## Task instructions
a. Update the transcript by writing it out again, starting with "See, what happened" and going on through "a big occasion.", with "West Indies" changed to "Australia".
b. For each statement, say yes or no depending on whether it agrees with the transcript, and quote the words that decide it. (i) A win for England in that game would have leveled the series. (ii) Ian Botham had been in the side for the previous couple of years. (iii) The speaker is sure why Ian Botham had been out of the side.
c. According to the transcript, who was the build-up to that game all about?

## Given passage
——————
That voice, it was, you know, royal occasions and, you know, Princess Downer's wedding and everything.
He'd done them all.
It's amazing, isn't it, to be recognised by your voice rather than your face.
Now, Jonathan, you've got to be honest here, haven't you?
because the leg over, which you actually delivered on air,
it wasn't actually your line.
It was, it was, go on.
We've got John Estridge.
My friend sitting next to me.
John Escher was in the sun here as well.
See, what happened was, I mean, the build-up to that game was all about Ian Botham.
Because as you mentioned, if England won that game, they would level the series.
And that was unheard of against the West Indies at that time.
So it was a big occasion.
And Ian Botham was brought back into the side.
And I can't remember why he hadn't been in it,
but he hadn't been in for a couple of years.
No, he hadn't, no.
I always assumed it was one of those suspensions,
but I'm not sure.
——————
## Dataset content
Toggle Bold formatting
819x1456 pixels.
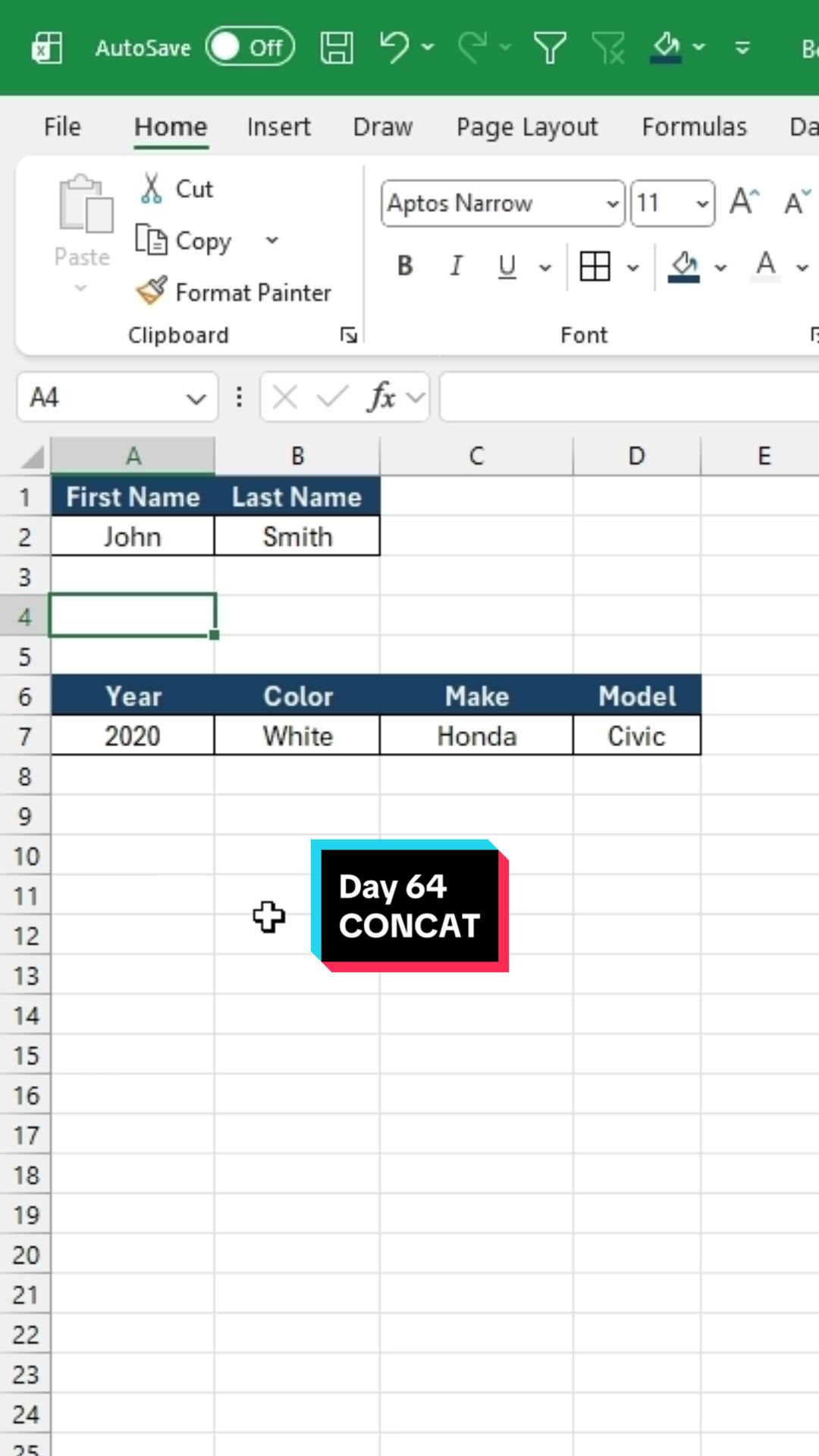point(405,266)
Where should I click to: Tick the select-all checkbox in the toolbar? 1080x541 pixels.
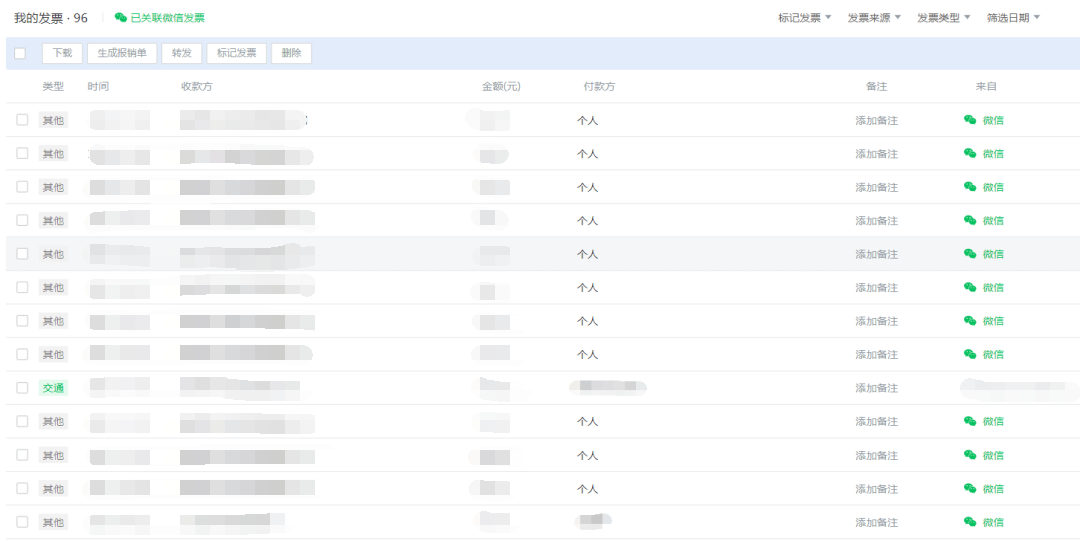point(20,54)
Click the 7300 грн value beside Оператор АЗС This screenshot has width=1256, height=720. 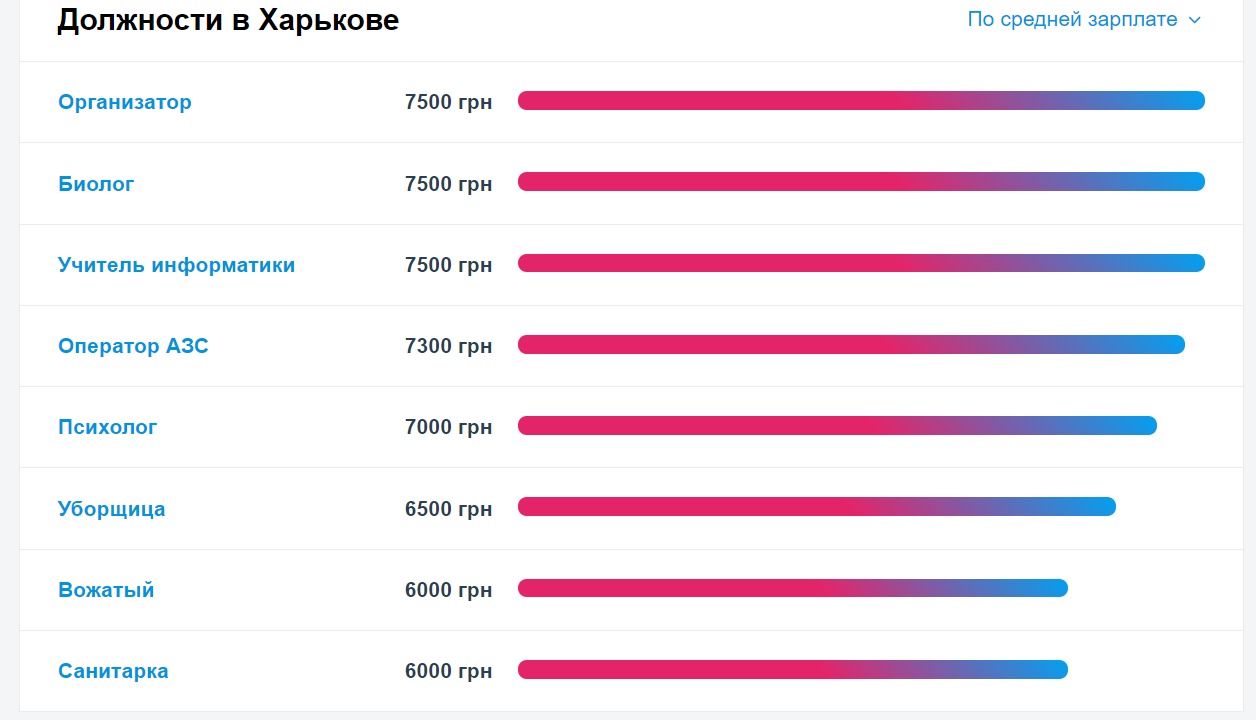pyautogui.click(x=448, y=345)
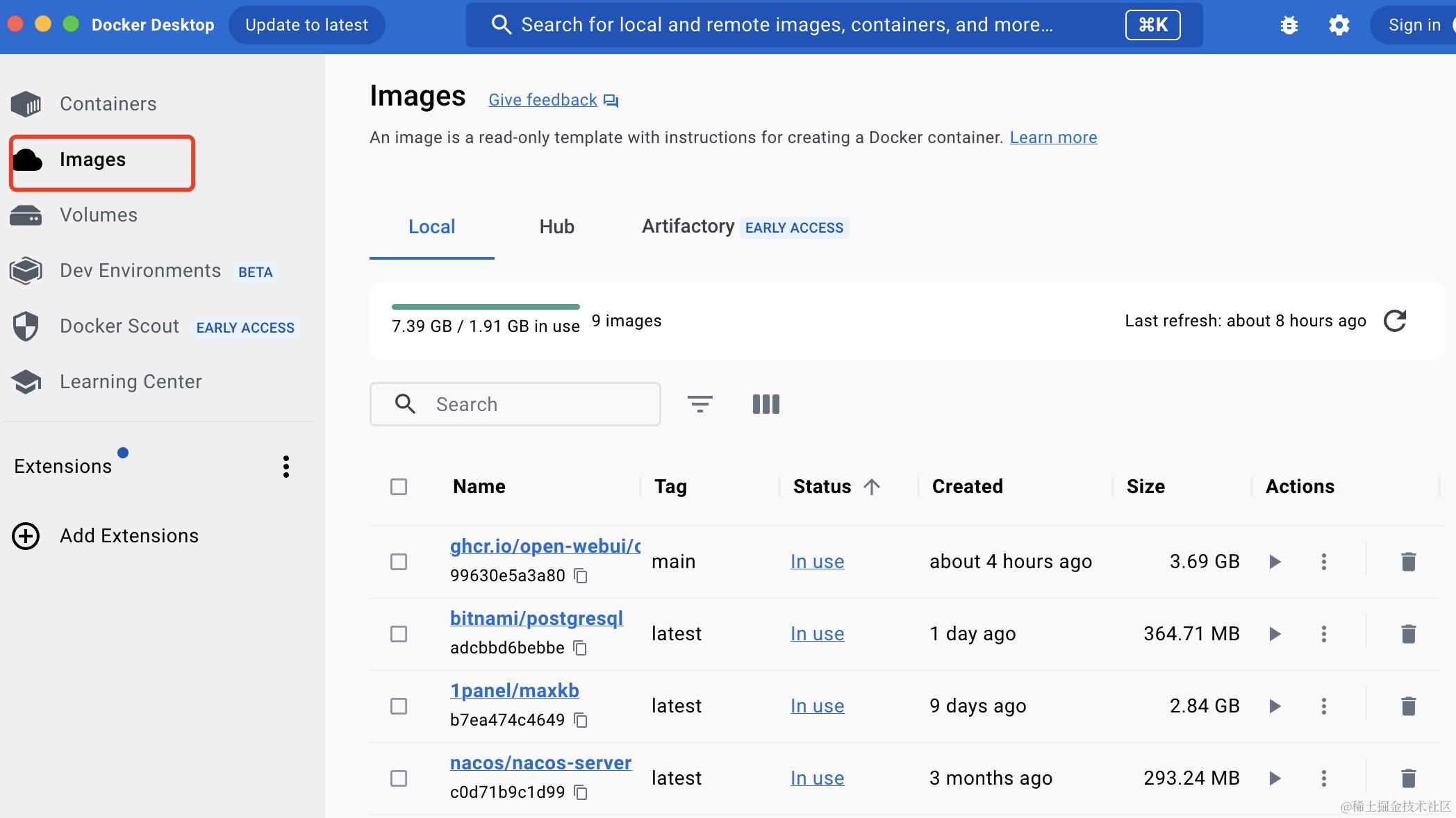Screen dimensions: 1456x818
Task: Open more actions for 1panel/maxkb image
Action: (1323, 706)
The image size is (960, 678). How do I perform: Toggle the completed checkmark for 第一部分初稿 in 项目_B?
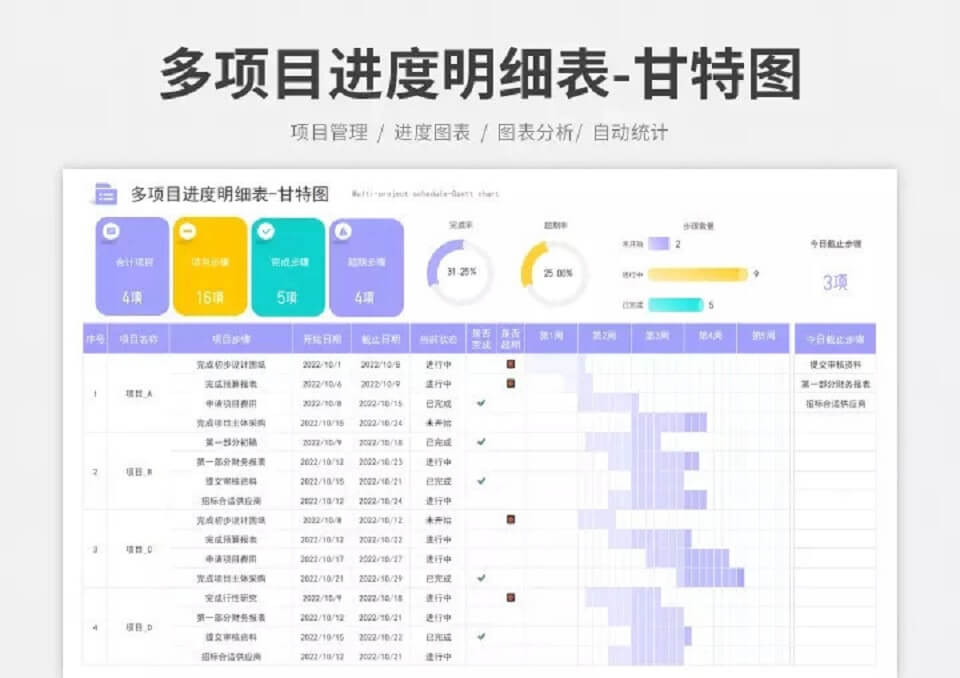click(481, 442)
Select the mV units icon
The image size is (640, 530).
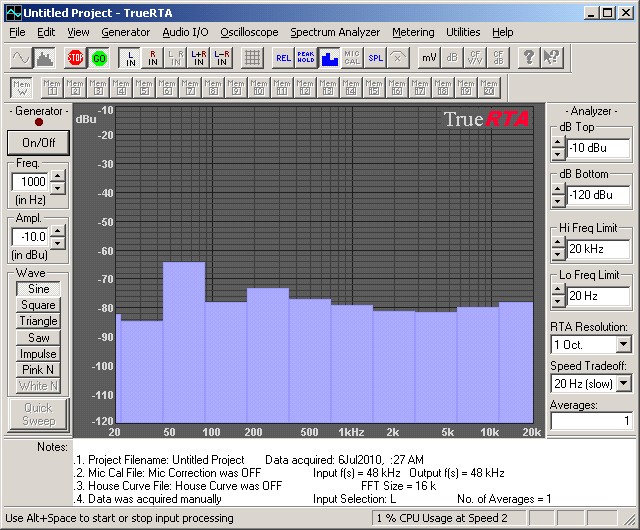(428, 57)
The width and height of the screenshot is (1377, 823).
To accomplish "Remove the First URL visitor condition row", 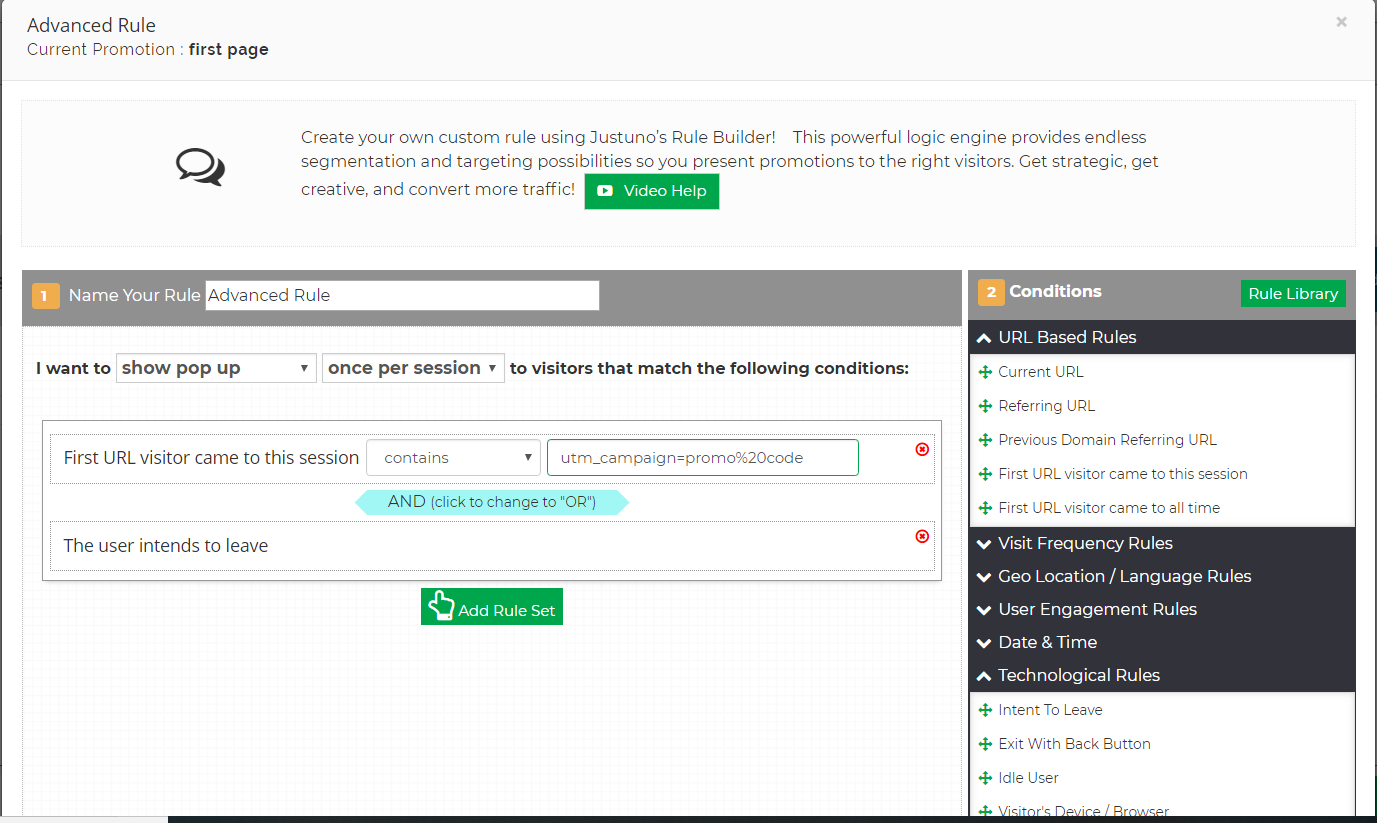I will click(x=922, y=450).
——————
## The answers
a.
See, what happened was, I mean, the build-up to that game was all about Ian Botham.
Because as you mentioned, if England won that game, they would level the series.
And that was unheard of against the Australia at that time.
So it was a big occasion.

b.
(i) Yes: "if England won that game, they would level the series."
(ii) No: "he hadn't been in for a couple of years."
(iii) No: "I always assumed it was one of those suspensions, but I'm not sure."

c. Ian Botham.